Not to be a wet towel, but is your new ring end gap in spec? It looks like it might be tight. Too tight cold and the ring will break when at operating temp. Or I may be seeing an optical illusion from the camera lighting.
As the man said above. Peculiar thing on the BMW is that you cannot buy oversized pistons and rings. You have to buy a piston and sleeve set. So no oversized rings to get things wrong. But thanks for the heads up. As seen in previous posts the wrong big end bearings supply by bmw was pointed out to me and saved me a lot of headache. My posts are 2fold. One to share, and then also for you guys out there to help double check my work. Almost there. I am crapping myself for that start though.
There are still some dealers and mechanics around that have the skills and experience. But they are getting fewer and fewer. It seems that the airheads get torn down and rebuilt on a regular basis by a lot of folks. The airhead community is pretty helpful and encouraging even if you have little mechanical experience. I think the single spark oil heads are some of the finest engines built by BMW and wonder if one day there will be a following and mechanical familiarity like there is with the air heads. Good luck with the rebuild PlecoLB. I hope the start up is uneventful.

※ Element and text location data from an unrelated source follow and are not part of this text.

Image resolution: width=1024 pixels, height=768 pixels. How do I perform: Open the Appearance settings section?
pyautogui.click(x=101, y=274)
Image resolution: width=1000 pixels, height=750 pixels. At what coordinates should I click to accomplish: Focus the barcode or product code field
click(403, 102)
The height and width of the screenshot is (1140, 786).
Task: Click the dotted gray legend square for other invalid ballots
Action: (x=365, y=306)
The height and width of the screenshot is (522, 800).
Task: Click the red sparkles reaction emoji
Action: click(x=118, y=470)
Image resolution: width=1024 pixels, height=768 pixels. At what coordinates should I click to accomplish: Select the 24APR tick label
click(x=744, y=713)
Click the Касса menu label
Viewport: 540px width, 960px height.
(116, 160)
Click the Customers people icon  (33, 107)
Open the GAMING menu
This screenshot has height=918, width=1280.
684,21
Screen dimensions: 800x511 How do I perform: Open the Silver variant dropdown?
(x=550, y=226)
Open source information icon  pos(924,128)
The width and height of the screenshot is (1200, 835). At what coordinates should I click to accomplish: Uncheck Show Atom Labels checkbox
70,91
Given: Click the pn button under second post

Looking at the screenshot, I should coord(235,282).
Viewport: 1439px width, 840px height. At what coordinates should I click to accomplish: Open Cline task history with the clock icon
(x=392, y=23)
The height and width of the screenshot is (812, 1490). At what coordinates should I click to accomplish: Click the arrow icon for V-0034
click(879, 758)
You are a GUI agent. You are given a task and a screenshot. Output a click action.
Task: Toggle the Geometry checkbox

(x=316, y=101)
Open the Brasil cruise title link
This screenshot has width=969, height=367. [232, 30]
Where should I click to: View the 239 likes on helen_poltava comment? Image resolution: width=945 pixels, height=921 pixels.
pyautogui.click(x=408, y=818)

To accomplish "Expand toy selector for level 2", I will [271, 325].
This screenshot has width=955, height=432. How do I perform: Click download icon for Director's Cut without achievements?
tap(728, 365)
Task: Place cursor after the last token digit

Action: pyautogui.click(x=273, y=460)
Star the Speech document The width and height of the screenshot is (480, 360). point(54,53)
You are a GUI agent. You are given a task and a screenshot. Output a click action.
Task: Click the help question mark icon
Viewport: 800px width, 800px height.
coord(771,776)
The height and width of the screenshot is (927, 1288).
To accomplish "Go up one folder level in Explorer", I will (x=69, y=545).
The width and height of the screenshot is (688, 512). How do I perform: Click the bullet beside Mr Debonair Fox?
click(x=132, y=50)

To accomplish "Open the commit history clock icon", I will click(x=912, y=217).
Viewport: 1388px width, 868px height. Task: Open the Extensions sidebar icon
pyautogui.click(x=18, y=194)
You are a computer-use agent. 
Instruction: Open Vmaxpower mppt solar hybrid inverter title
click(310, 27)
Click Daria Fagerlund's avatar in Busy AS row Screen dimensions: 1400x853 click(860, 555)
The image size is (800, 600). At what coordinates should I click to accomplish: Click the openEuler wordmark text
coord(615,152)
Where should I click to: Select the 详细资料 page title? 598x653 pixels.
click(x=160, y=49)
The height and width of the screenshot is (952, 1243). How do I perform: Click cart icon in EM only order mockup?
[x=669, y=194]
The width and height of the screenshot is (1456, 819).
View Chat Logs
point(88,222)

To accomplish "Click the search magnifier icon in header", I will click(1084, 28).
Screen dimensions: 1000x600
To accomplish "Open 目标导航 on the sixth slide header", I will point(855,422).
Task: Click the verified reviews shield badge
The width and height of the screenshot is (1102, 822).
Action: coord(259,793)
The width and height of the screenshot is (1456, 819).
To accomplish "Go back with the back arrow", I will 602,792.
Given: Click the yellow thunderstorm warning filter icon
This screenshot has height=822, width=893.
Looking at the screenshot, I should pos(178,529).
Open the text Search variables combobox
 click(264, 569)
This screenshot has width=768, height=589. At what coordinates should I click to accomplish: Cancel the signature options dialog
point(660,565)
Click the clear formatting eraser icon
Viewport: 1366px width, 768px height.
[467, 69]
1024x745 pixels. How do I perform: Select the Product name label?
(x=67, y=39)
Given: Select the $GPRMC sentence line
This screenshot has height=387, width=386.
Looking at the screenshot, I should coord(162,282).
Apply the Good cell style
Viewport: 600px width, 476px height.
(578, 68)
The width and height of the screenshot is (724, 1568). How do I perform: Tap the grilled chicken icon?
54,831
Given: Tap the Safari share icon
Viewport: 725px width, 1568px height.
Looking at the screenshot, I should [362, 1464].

...and since the "why" speculation is running wild, I'd like to throw this in the proceedings: that number in the previous owner's screen - that's racing, right? If that's the case, I think we can safely assume some redline-bouncing action in this engine's past life. There's no way to race without hitting the rev limiter on a regular basis. NTTIAWWT.
That was the Amageza offroad rally. A little tougher but fortunately much shorter than the dakar. No space to race a big bike like that. The lady left me for dead most of the time. I was riding a klr though :)
I can confirm that the previous owner is an excellent rider who will take a bike where many men won't. Hi mate, sorry to see that you are having such major issues so early into GS ownership. See you on the road soon. Jorg.
+1 Pleco ... reading your posts and other contributors has been a real education. In the past I disassembled engines with uneducated abandon, now I'm more conservative. I've been putting off a couple smaller projects that I'm now inclined to tackle. I'm looking forward to the rest of the story. RB
Thanks Jorg. We suspected a few issues, so the lady gave me a very good price. Although this was unfortunate, it gave me a chance to go through the whole bike and assess everything. The motor is now back to factory spec. Did not open the gearbox though. Not fixing that aint broke. Doing the gs911 scan this afternoon then its startup time!